→ What you should do:
Set the entries below down again, please. Match them exactly.

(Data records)
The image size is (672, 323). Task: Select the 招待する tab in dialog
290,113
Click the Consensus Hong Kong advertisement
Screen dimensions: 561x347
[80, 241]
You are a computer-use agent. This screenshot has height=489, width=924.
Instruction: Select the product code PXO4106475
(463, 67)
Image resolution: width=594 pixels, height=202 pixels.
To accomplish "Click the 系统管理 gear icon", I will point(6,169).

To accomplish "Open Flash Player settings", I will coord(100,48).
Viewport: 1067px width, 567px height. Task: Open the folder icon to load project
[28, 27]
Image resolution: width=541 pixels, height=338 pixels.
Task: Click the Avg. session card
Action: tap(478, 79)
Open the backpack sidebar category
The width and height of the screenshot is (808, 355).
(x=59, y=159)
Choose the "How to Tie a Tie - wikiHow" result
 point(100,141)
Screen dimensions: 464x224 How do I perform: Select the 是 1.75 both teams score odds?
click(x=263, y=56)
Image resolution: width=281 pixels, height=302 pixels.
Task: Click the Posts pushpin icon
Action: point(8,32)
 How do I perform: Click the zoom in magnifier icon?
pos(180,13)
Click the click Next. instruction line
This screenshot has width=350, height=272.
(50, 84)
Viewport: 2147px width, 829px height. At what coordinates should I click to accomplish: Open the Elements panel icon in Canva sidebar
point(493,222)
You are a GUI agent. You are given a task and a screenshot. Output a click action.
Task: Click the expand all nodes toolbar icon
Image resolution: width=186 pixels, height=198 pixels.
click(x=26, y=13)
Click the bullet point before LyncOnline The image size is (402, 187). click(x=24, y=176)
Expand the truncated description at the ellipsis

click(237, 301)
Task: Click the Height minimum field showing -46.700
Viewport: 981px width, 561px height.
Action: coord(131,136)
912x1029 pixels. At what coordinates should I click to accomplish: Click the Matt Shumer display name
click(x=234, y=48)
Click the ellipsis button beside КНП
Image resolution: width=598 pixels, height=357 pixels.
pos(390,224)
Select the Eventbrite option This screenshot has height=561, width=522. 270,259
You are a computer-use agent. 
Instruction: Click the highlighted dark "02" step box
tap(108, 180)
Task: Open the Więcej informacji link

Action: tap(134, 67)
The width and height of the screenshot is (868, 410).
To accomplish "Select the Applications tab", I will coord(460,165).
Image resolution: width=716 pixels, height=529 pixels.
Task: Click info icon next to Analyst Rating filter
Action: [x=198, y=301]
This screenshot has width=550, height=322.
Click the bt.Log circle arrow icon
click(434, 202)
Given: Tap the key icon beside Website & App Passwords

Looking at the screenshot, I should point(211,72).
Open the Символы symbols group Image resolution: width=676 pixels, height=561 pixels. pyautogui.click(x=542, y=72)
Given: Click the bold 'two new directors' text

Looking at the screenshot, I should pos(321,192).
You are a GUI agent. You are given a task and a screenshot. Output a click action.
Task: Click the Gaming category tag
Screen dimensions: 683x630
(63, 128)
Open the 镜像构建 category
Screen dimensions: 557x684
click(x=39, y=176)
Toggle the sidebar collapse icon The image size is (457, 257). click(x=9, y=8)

→ Solved exercise:
The image size is (672, 323). Task: Select the 招待する tab in dialog
290,113
Click the Consensus Hong Kong advertisement
Screen dimensions: 561x347
[80, 241]
You are a computer-use agent. This screenshot has height=489, width=924.
Instruction: Select the product code PXO4106475
(463, 67)
Image resolution: width=594 pixels, height=202 pixels.
To accomplish "Click the 系统管理 gear icon", I will point(6,169).

To accomplish "Open Flash Player settings", I will coord(100,48).
Viewport: 1067px width, 567px height. Task: Open the folder icon to load project
[28, 27]
Image resolution: width=541 pixels, height=338 pixels.
Task: Click the Avg. session card
Action: tap(478, 79)
Open the backpack sidebar category
The width and height of the screenshot is (808, 355).
(x=59, y=159)
Choose the "How to Tie a Tie - wikiHow" result
 point(100,141)
Screen dimensions: 464x224 How do I perform: Select the 是 1.75 both teams score odds?
click(x=263, y=56)
Image resolution: width=281 pixels, height=302 pixels.
Task: Click the Posts pushpin icon
Action: point(8,32)
 How do I perform: Click the zoom in magnifier icon?
pos(180,13)
Click the click Next. instruction line
This screenshot has width=350, height=272.
(50, 84)
Viewport: 2147px width, 829px height. At what coordinates should I click to accomplish: Open the Elements panel icon in Canva sidebar
point(493,222)
You are a GUI agent. You are given a task and a screenshot. Output a click action.
Task: Click the expand all nodes toolbar icon
Image resolution: width=186 pixels, height=198 pixels.
click(x=26, y=13)
Click the bullet point before LyncOnline The image size is (402, 187). click(x=24, y=176)
Expand the truncated description at the ellipsis

click(237, 301)
Task: Click the Height minimum field showing -46.700
Viewport: 981px width, 561px height.
Action: coord(131,136)
912x1029 pixels. At what coordinates should I click to accomplish: Click the Matt Shumer display name
click(x=234, y=48)
Click the ellipsis button beside КНП
Image resolution: width=598 pixels, height=357 pixels.
pos(390,224)
Select the Eventbrite option This screenshot has height=561, width=522. 270,259
You are a computer-use agent. 
Instruction: Click the highlighted dark "02" step box
tap(108, 180)
Task: Open the Więcej informacji link

Action: tap(134, 67)
The width and height of the screenshot is (868, 410).
To accomplish "Select the Applications tab", I will coord(460,165).
Image resolution: width=716 pixels, height=529 pixels.
Task: Click info icon next to Analyst Rating filter
Action: [x=198, y=301]
This screenshot has width=550, height=322.
Click the bt.Log circle arrow icon
click(434, 202)
Given: Tap the key icon beside Website & App Passwords

Looking at the screenshot, I should point(211,72).
Open the Символы symbols group Image resolution: width=676 pixels, height=561 pixels. pyautogui.click(x=542, y=72)
Given: Click the bold 'two new directors' text

Looking at the screenshot, I should pos(321,192).
You are a GUI agent. You are given a task and a screenshot. Output a click action.
Task: Click the Gaming category tag
Screen dimensions: 683x630
(63, 128)
Open the 镜像构建 category
Screen dimensions: 557x684
click(x=39, y=176)
Toggle the sidebar collapse icon The image size is (457, 257). click(x=9, y=8)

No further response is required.